[Start of EXTRACTED ENTRIES]

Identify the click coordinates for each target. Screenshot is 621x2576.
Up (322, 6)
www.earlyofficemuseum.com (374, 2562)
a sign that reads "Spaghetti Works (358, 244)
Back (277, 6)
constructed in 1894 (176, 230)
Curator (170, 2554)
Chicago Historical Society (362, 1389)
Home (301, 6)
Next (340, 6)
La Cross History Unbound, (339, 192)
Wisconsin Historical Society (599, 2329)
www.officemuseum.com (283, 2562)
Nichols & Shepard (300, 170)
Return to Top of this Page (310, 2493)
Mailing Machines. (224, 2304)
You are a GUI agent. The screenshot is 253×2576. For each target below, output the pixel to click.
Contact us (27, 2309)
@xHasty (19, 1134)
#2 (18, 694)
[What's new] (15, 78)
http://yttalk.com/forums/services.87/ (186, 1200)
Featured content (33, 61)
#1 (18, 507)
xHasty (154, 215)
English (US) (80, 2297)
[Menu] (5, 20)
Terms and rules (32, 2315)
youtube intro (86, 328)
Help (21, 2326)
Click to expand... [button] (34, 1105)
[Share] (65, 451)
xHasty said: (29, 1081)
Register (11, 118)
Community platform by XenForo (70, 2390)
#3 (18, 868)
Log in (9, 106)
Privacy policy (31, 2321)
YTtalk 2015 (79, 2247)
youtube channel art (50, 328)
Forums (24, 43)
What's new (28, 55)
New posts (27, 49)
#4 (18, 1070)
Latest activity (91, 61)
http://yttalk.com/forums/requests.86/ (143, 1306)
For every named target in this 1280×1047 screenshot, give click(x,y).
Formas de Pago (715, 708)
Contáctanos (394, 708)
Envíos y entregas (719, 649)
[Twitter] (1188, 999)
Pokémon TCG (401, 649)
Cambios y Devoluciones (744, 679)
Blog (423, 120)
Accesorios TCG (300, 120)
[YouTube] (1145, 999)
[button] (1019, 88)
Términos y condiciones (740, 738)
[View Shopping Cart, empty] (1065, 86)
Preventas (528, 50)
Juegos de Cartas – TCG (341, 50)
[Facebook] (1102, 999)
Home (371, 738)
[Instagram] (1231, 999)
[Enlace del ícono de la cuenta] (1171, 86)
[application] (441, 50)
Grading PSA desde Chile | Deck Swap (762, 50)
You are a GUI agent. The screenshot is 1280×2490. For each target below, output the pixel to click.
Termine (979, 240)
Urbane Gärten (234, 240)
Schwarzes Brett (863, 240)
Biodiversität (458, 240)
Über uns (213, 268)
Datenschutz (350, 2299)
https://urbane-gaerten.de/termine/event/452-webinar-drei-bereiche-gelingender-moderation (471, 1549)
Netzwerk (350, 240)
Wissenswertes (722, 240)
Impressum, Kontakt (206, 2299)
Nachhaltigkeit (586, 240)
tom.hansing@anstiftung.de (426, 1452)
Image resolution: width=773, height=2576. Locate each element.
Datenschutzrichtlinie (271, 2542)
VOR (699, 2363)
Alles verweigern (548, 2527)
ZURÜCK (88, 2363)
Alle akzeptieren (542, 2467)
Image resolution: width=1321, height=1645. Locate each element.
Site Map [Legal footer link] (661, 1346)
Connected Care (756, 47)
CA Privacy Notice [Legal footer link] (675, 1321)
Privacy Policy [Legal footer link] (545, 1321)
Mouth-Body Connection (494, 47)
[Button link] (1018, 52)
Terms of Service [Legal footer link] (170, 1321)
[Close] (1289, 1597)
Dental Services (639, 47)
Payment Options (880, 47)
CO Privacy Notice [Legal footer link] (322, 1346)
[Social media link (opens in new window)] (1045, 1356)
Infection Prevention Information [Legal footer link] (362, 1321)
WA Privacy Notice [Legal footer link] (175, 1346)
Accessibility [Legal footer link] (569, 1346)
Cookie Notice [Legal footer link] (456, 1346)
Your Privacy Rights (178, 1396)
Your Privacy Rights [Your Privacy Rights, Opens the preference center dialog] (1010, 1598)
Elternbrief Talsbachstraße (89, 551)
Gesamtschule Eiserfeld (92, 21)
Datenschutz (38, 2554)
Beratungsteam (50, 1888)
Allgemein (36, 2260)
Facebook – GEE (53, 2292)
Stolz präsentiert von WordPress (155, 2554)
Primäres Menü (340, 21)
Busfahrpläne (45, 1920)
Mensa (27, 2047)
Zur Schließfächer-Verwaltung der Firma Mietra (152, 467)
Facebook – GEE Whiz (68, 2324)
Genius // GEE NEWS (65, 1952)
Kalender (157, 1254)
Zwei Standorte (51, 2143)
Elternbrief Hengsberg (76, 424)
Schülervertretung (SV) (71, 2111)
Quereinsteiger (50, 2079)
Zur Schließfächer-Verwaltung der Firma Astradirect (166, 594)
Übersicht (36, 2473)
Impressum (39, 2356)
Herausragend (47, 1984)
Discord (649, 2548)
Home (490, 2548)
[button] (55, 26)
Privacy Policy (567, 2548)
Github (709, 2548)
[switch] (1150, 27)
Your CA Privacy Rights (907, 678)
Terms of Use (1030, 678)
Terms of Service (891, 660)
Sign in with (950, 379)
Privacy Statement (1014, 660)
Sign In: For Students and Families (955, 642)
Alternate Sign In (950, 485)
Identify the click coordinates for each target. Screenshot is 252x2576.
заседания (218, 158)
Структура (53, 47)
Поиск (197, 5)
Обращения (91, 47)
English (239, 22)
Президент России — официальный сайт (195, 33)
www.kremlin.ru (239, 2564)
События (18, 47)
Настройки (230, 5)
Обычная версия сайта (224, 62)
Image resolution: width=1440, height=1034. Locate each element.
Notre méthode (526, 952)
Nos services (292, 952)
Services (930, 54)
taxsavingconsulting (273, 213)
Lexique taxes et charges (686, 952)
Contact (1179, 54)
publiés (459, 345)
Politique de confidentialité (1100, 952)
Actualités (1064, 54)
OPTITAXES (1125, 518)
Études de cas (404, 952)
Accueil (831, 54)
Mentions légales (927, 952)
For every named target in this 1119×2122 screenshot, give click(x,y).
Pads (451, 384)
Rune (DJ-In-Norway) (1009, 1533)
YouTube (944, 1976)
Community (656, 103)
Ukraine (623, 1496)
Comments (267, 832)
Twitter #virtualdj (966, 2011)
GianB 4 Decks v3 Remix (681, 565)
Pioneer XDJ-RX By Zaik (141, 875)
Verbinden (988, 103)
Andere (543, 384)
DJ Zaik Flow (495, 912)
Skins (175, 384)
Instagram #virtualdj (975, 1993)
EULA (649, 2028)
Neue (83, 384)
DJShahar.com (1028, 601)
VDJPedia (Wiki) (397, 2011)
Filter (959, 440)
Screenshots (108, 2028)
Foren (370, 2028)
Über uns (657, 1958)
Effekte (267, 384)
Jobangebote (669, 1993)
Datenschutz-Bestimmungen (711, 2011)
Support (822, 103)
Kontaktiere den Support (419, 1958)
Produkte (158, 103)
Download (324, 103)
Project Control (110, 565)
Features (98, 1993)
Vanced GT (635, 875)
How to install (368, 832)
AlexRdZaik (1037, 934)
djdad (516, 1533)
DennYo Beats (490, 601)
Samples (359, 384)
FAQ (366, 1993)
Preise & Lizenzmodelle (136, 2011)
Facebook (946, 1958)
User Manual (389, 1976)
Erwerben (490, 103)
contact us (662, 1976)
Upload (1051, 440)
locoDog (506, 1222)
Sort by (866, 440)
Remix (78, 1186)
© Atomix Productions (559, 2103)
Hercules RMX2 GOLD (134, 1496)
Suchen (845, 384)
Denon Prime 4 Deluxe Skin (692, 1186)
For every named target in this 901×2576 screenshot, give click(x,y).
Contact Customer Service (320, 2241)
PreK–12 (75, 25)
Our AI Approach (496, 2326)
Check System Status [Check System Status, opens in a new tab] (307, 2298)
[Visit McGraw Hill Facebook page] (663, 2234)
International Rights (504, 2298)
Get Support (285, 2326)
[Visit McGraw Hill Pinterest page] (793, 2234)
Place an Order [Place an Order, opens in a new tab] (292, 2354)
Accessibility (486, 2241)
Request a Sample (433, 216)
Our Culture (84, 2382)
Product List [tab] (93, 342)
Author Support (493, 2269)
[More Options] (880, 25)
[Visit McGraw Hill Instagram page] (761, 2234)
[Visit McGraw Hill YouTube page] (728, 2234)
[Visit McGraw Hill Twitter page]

[End of EXTRACTED ENTRIES]

* **TASK OBJECTIVE**: Reproduce verbatim the lines above, from the line containing "Click to expand... [button] (34, 1105)" to the line containing "Grading PSA desde Chile | Deck Swap (762, 50)", including both of those lines.

* **WRITTEN REPLY**:
Click to expand... [button] (34, 1105)
[Share] (65, 451)
xHasty said: (29, 1081)
Register (11, 118)
Community platform by XenForo (70, 2390)
#3 (18, 868)
Log in (9, 106)
Privacy policy (31, 2321)
YTtalk 2015 (79, 2247)
youtube channel art (50, 328)
Forums (24, 43)
What's new (28, 55)
New posts (27, 49)
#4 (18, 1070)
Latest activity (91, 61)
http://yttalk.com/forums/requests.86/ (143, 1306)
For every named target in this 1280×1047 screenshot, give click(x,y).
Formas de Pago (715, 708)
Contáctanos (394, 708)
Envíos y entregas (719, 649)
[Twitter] (1188, 999)
Pokémon TCG (401, 649)
Cambios y Devoluciones (744, 679)
Blog (423, 120)
Accesorios TCG (300, 120)
[YouTube] (1145, 999)
[button] (1019, 88)
Términos y condiciones (740, 738)
[View Shopping Cart, empty] (1065, 86)
Preventas (528, 50)
Juegos de Cartas – TCG (341, 50)
[Facebook] (1102, 999)
Home (371, 738)
[Instagram] (1231, 999)
[Enlace del ícono de la cuenta] (1171, 86)
[application] (441, 50)
Grading PSA desde Chile | Deck Swap (762, 50)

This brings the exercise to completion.